Could ISP Startups Save Net Neutrality? FCC Commissioner Is Doubtful
We can't disrupt our way out of this mess.
As Thursday’s nationwide protests made clear, the American public is not pleased with the Federal Communications Commission’s plan to vote next week on a plan that could hand unprecedented control of the internet to the big telecommunications companies. And as one member of the FCC said Friday, we can’t count on startups to disrupt our way out of this mess.
FCC Chairman Ajit Pai’s plan, which the five-member FCC is set to vote on next Thursday, calls for an effective end to net neutrality, the principle that internet service providers cannot play favorites with internet speeds or impede access to certain sites. Instead, Pai would simply require ISPs like Comcast, Verizon, and AT&T to be transparent with consumers about their practices.

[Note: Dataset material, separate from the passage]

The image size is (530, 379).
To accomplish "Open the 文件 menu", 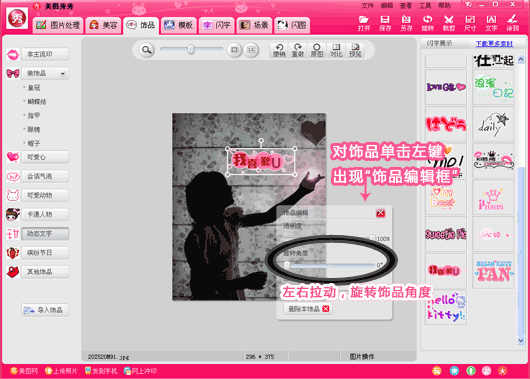I will pos(367,5).
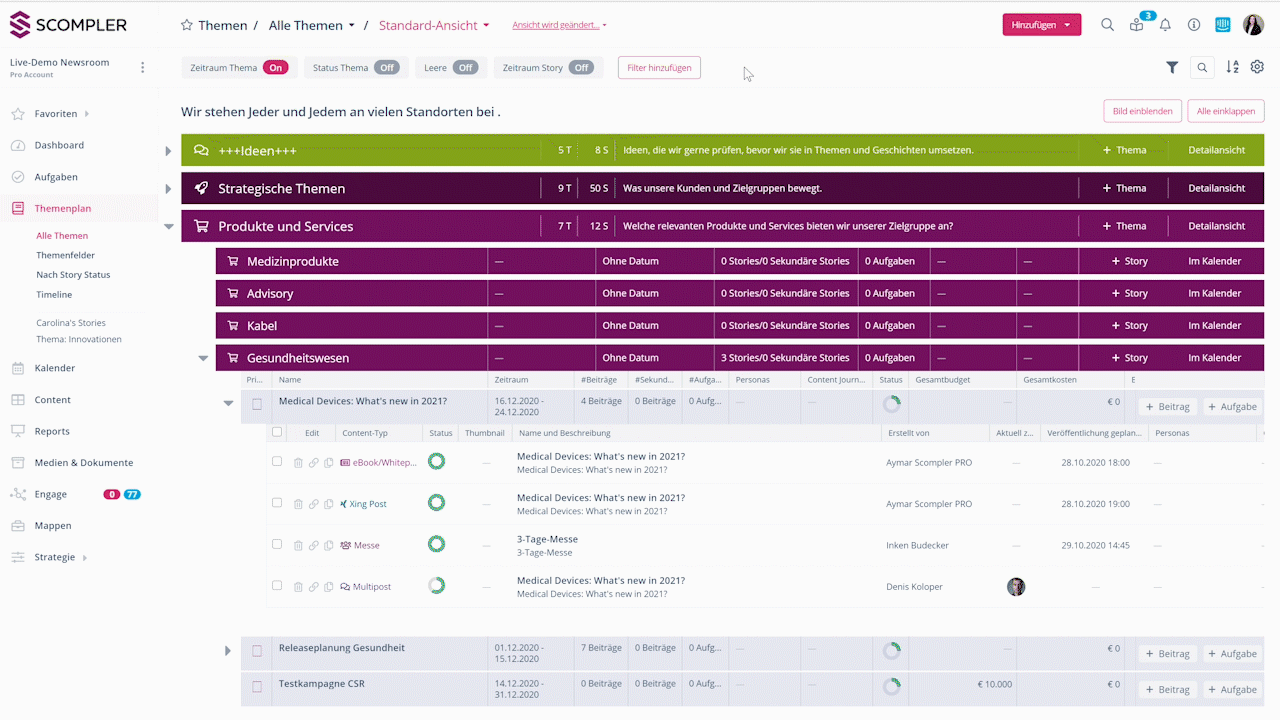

Jessica Rosenworcel, one of two Democratic FCC Commissioners who disagree with Pai, told Recode’s Too Embarrassed to Ask podcast that transparency only has value if there are alternatives that consumers can turn to if they don’t like what their ISP is doing — and FCC datas shows more than half of U.S. households only have one provider that offers services in their area. And she doesn’t see the lifting of net neutrality rules as creating a boom in net neutral ISP startups, even when pressed to imagine the hypothetical positives of Pai’s plan.
“I think you’d have to bet on the idea that if you remove these rules there’d be a lot more investment, and somehow we’ll see more broadband in more places in this country that presently don’t have it, and that somehow new competitors will emerge out of the shadows…to provide service,” she said. “I don’t see those things as being likely or plausible, so I’m probably not the person to make this case, but I suspect that would be the one that they would make.”
While Rosenworcel didn’t elaborate on the reasons for her skepticism, a quick survey of the history of ISP startups — even those with the backing of a tech giant like Google — offers ample reason to be dubious. In a 2014 Ars Technica article, Jon Brodkin diagnoses many of the problems a would-be new ISP faces if it wants to offer fiberoptic internet, which has long been hailed as the next big innovation after broadband internet:
A new fiber provider needs a slew of government permits and construction crews to bring fiber to homes and businesses. It needs to buy Internet capacity from transit providers to connect customers to the rest of the Internet. It probably needs investors who are willing to wait years for a profit because the up-front capital costs are huge. If the new entrant can’t take a sizable chunk of customers away from the area’s incumbent Internet provider, it may never recover the initial costs. And if the newcomer is a real threat to the incumbent, it might need an army of lawyers to fend off frivolous lawsuits designed to put it out of business.
Many of those problems also apply to a wireless ISP startup. The infrastructure costs aren’t as great as they are for fiber, but with wireless it’s even harder to differentiate what they offer from incumbent ISPs, which are typically going to have far greater resources to put into protecting their territory.
ISP startups that have achieved some measure of success have generally done so by targeting communities that existing providers had left underserved or even outright ignored. Without diminishing the value of such work, those startups aren’t offering direct competition to the big ISPs, which Rosenworcel argues is the only way for Pai’s plan to have any logical backing in the event the transparency regulations show ISPs are being unfair to consumers.
“The challenge comes if you don’t like what’s going on, if they’re favoring some websites over others, blocking or censoring content, what do you do?,” she explained. “I mean ideally in a competitive market you pick up your service and you go elsewhere. But the great challenge for net neutrality right now is that according to FCC data, more than half the households in this country don’t have a choice of broadband provider. So transparency only serves you well if your marketplace is fully competitive, and if it’s not, you’re pretty much stuck with your current provider, and you’re going to have to deal with their traffic management policies.”
The counterargument that the Pai-controlled FCC has made is that the free market will sort this all out: If enough consumers are unhappy with ISPs that violate net neutrality, this will create an opening for ISPs that promise to be neutral. But since those ISPs don’t already exist, you have to believe that they would be able to get up and running quickly enough to meet this sudden consumer demand.
Even those bullish about the prospects of ISP startups — like, say, this article from FoundersClub published in May — see their potential in the fact that startup founders are in it for the long haul of 10- to 20-year builds, while the relatively short run of CEOs for big ISPs means they will prioritize short-term profits over long-term building of good relationships with consumers.
There doesn’t appear to be any shortcut for prospective ISP startups other than slow expansion building in areas that big providers have ignored. It says a lot that even Google has basically had to concede defeat with its plan to bring fiberoptic internet to hundreds of metropolitan areas, instead switching to a scaled-down wireless internet plan. If even Google can’t make headway competing with AT&T and Verizon, Rosenworcel is likely right to be skeptical that anyone else has a much better chance.